His practice’s sweet spot is the routine business he gets from airport workers, along with airline-crew members who stop in for checkups between flights. Serving travelers and airport employees, he came to see himself as something of a small-town dentist. JFK, after all, sprawls over 4,930 acres, with about 37,000 workers.
Before JFK renovated the old International Arrivals Building, now known as Terminal 4, in 2001, Dr. Trager says there was a push to put his office and others after the security checkpoints, where passengers spent time waiting for flights. He worried this would hurt his walk-in business, so he moved to a single-story structure at JFK’s administration building, a short drive from the terminals or airport’s train station. His office is down a hall from where airport workers report for drug testing.
After the move, worried his business would dry up, he lobbied to get his practice listed on signs of airport services. One says: “JFK Dentist.”
Those signs were all Claus Kohlenberger needed to become a patient. While eating lunch in New York this spring, the Austrian businessman chipped his tooth, lost a filling and began to despair over finding a dentist. “The whole world collapsed just for a moment,” he said.
Remembering the sign, Mr. Kohlenberger, president of an airport-retail company that owns a stake in a chocolate store at JFK, called Dr. Trager, who had him in a dental chair in 15 minutes. Mr. Kohlenberger says they joked about paying his bill in chocolate. He later brought the dentist chocolates as a thank-you.
Today, airports have taken on a different vibe with food courts, wine bars, massage rooms and movie theaters. Flights have changed, too. As flight attendants dispense fewer free treats, Dr. Trager has seen an uptick in patients undone by peanuts. “They’re hungry, they crunch down,” he said. “The next thing you know they dislodge a filling.”
Dr. Trager is a regular at airport managers’ meetings, where his unsolicited recommendations include offering off-track betting inside the terminals and installing a kiosk that sells tickets to baseball games and Broadway shows. He is an advocate of letting airline employees put passengers’ luggage into the overhead bins before they board.
Dr. Trager started out at the airport about three decades ago.
Dr. Trager started out at the airport about three decades ago. PHOTO: STEVE REMICH FOR THE WALL STREET JOURNAL
“More than one operations or airline person told him they wouldn’t try to fix teeth if he wouldn’t try to run the airport,” said a former official for the Port Authority of New York and New Jersey, which operates JFK.
Al Graser, a former JFK general manager and longtime Dr. Trager patient, has kinder words about the dentist’s ideas. “The practicality of them may suffer at times, but they’re always welcome,” he says.
Dr. Trager acknowledges he is offering a layperson’s advice. “As a consumer, I may see things a little bit differently,” he said.
Once a flight attendant named Bonnye broke a tooth when a baggage-area door swung open and hit her in the face. He fixed her tooth. Now they are married.
Ms. Trager has since joined the practice. She pulls triple duty as an office manager, dental assistant and patient chauffeur.
“I’m here in New York, and I don’t know anybody, and she just picked me up,” said Atlanta resident Bill Sargent, who had a filling fall out this year while on a layover at JFK before a flight to the Philippines.
After about three decades, Dr. Trager is looking to sell his practice, perhaps to teach dentistry part-time and enjoy more time playing tennis on nearby Long Island, where he lives. He wants his business to go to someone with a small practice who will continue to be part of the airport community and its unusual fabric. 
“I have an image and a legacy,” he said.

#### [Aim of the task]
In the passage about the JFK airport dentist, what three roles does Ms. Trager fill in the practice?

#### [Source data]
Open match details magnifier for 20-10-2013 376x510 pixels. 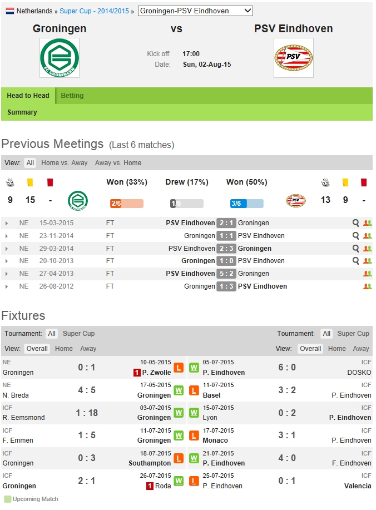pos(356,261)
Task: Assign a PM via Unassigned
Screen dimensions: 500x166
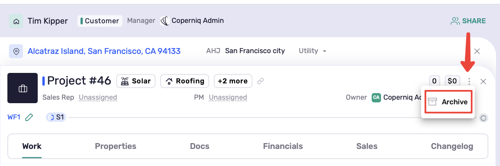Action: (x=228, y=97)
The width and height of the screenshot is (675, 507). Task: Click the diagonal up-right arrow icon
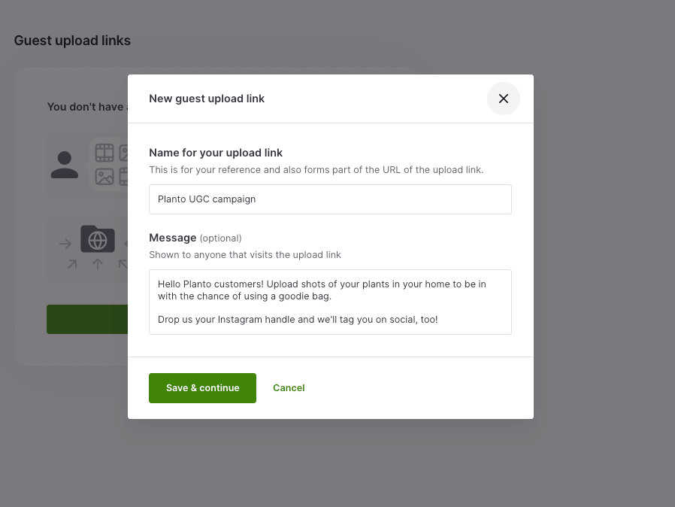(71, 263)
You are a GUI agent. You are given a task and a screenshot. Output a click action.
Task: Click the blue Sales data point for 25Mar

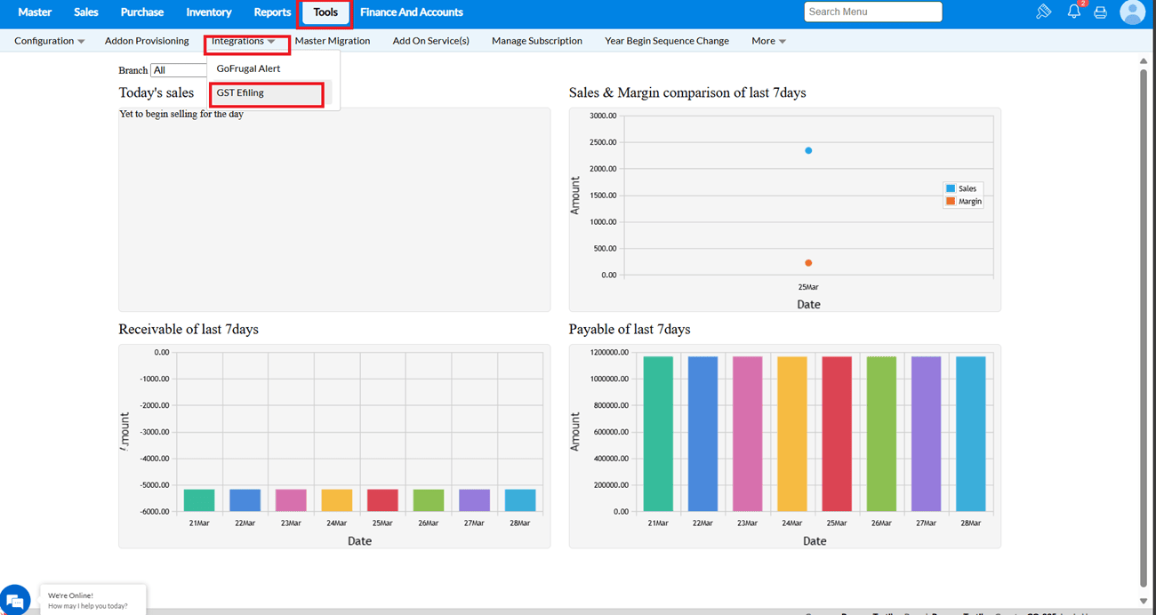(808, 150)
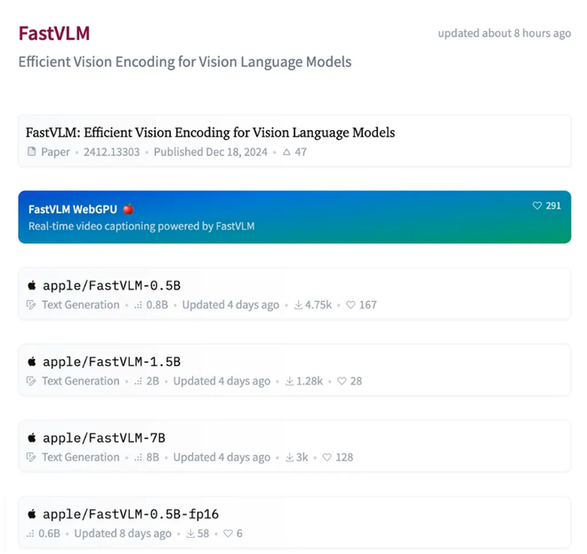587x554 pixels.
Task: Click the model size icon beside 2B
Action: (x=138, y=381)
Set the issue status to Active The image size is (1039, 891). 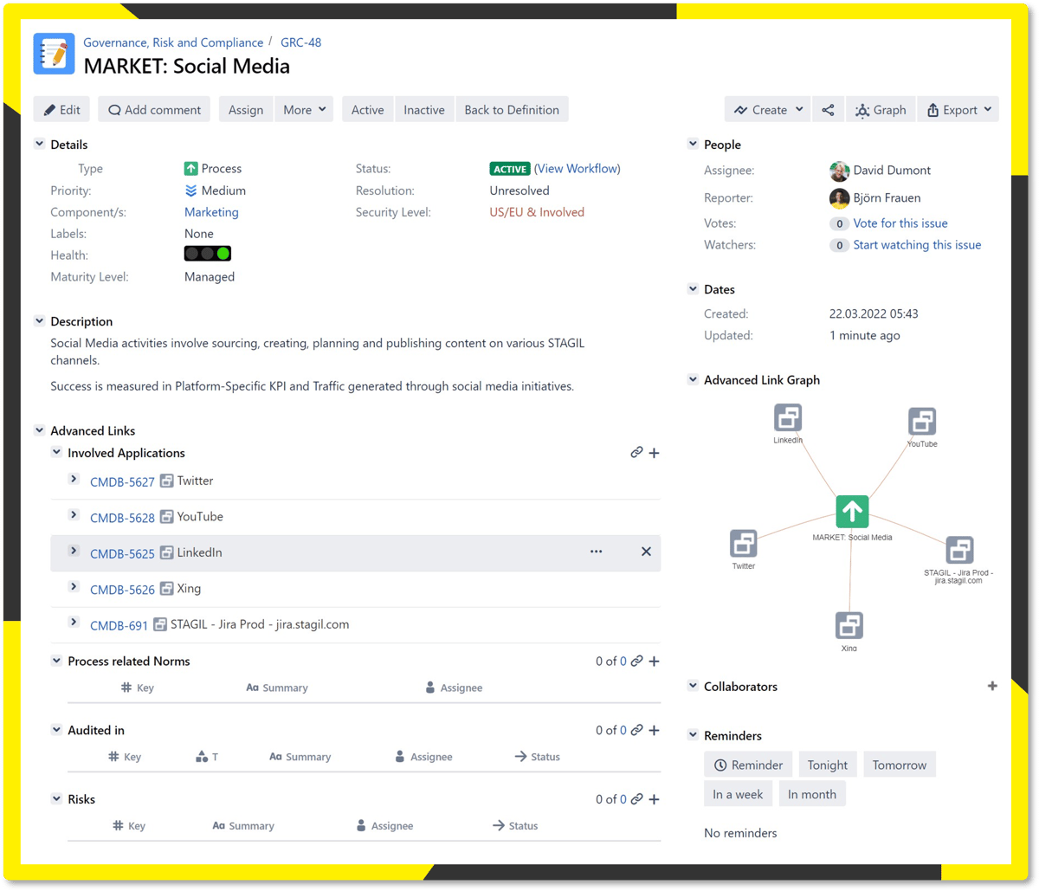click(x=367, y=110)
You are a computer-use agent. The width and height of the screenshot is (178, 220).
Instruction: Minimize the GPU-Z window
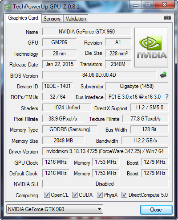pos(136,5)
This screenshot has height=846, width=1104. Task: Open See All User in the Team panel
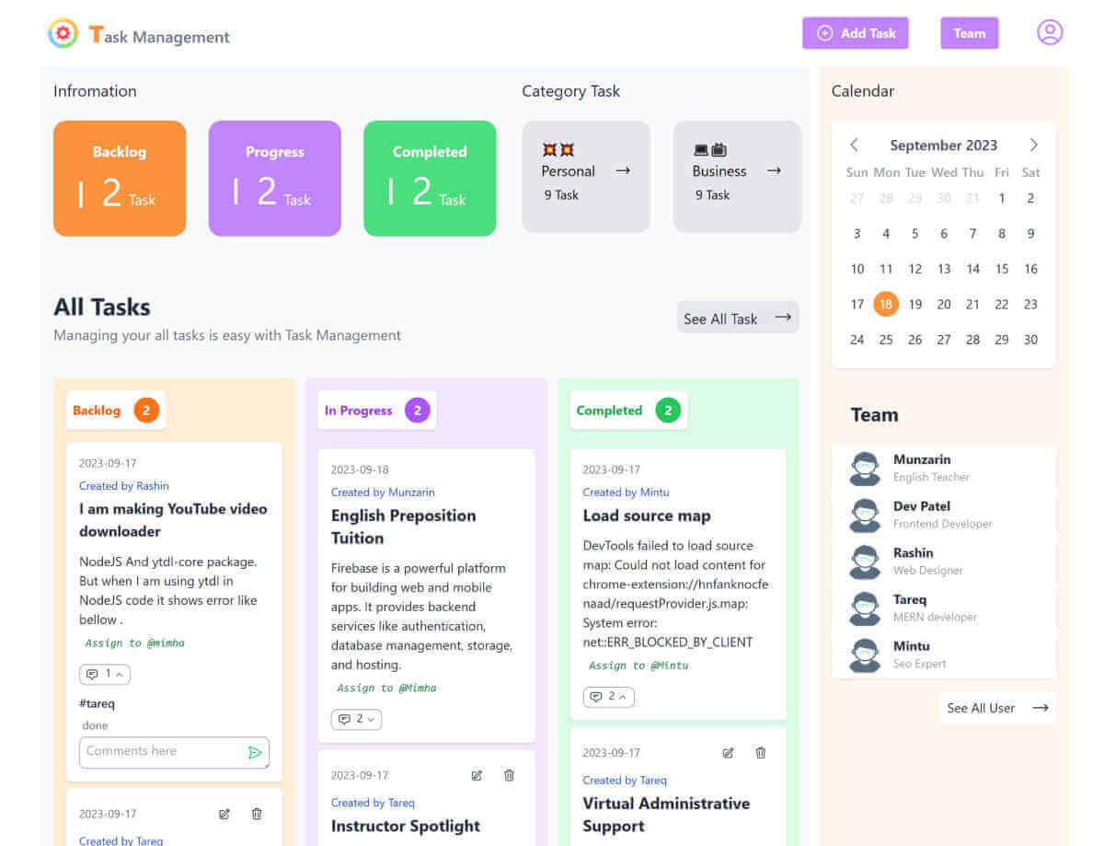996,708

---

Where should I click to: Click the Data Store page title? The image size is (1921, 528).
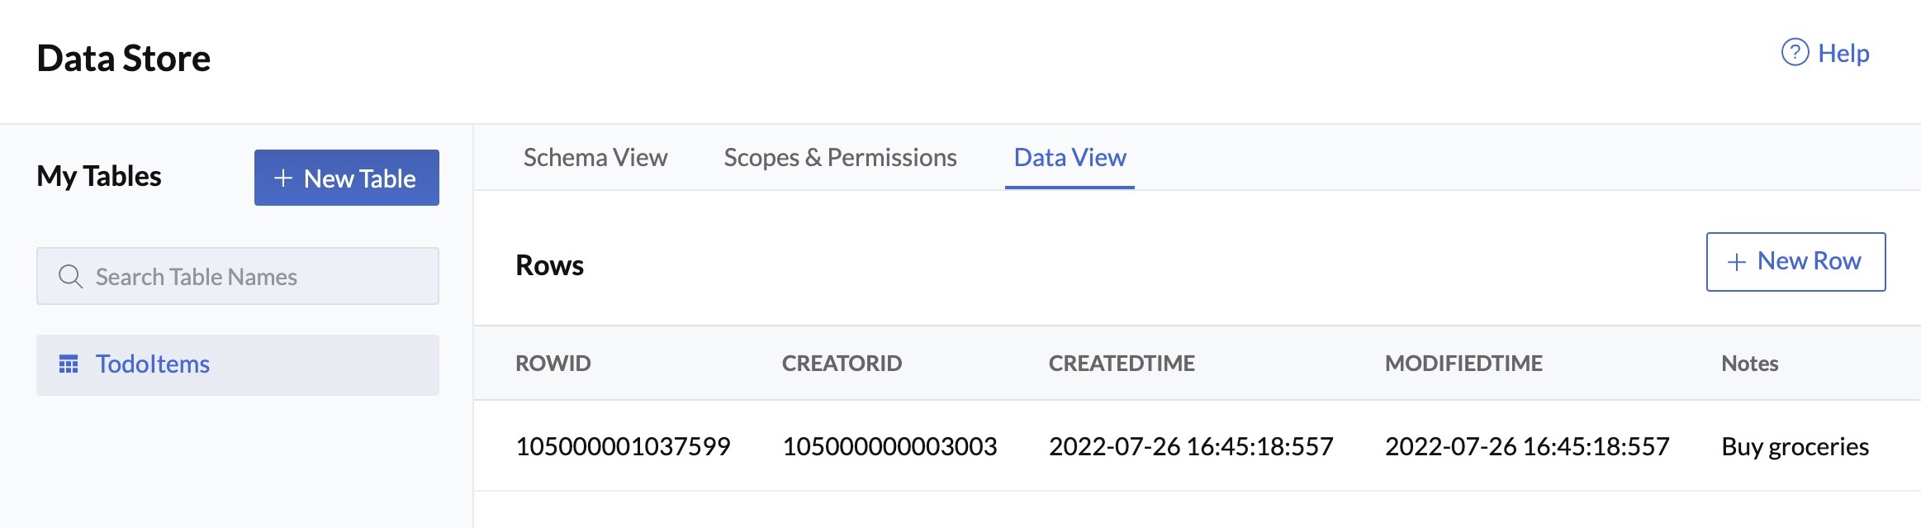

---

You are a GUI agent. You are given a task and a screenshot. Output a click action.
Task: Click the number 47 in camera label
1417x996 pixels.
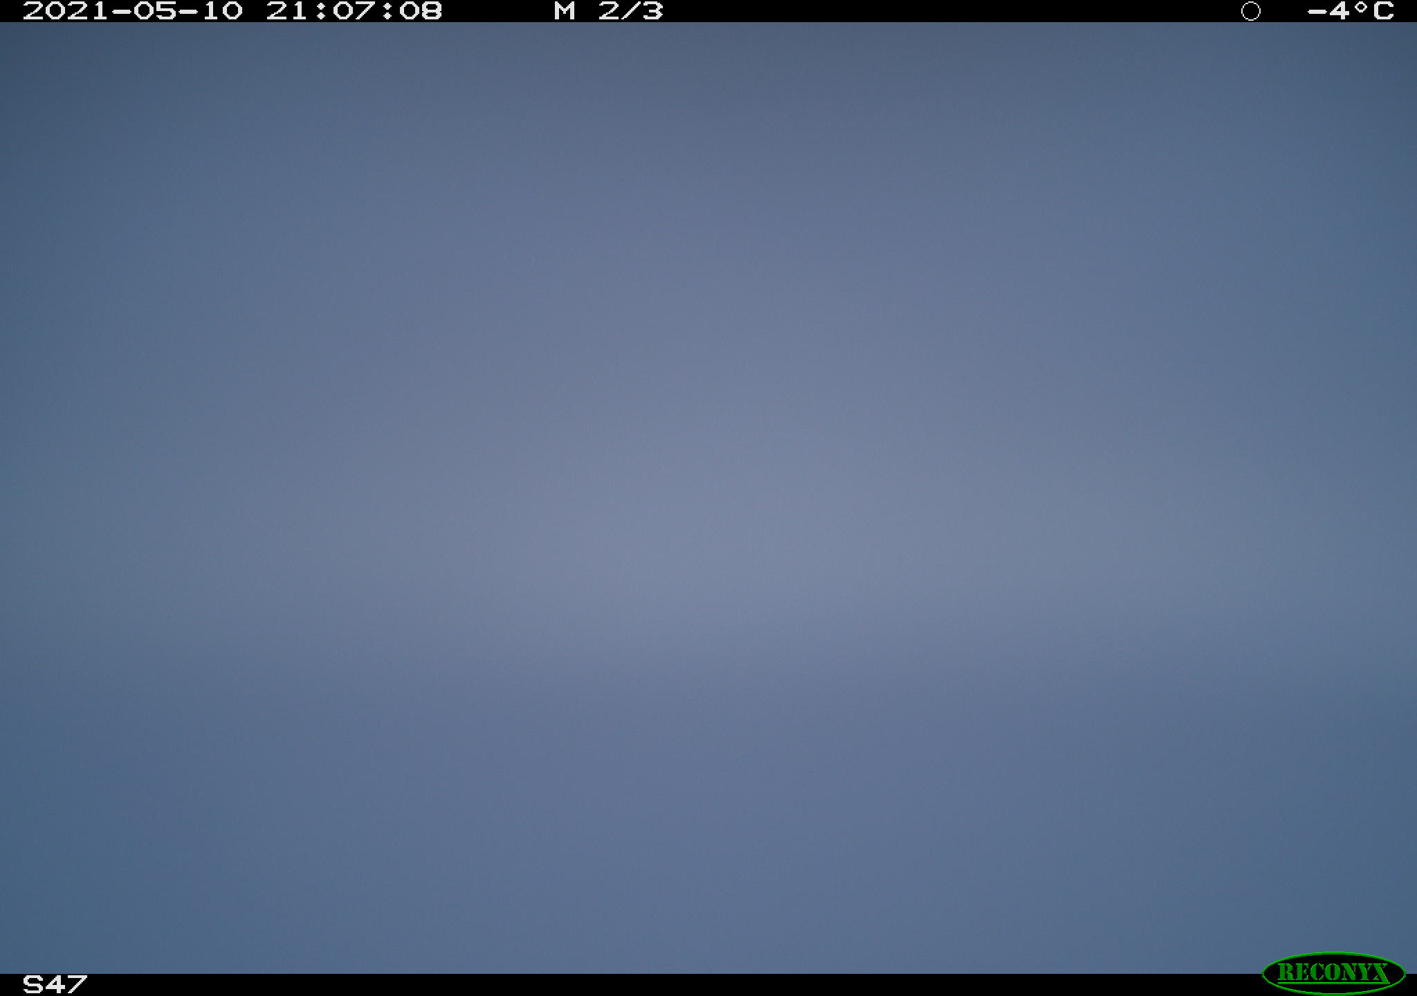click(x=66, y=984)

#### [Answer to the exercise]
Office manager, dental assistant and patient chauffeur.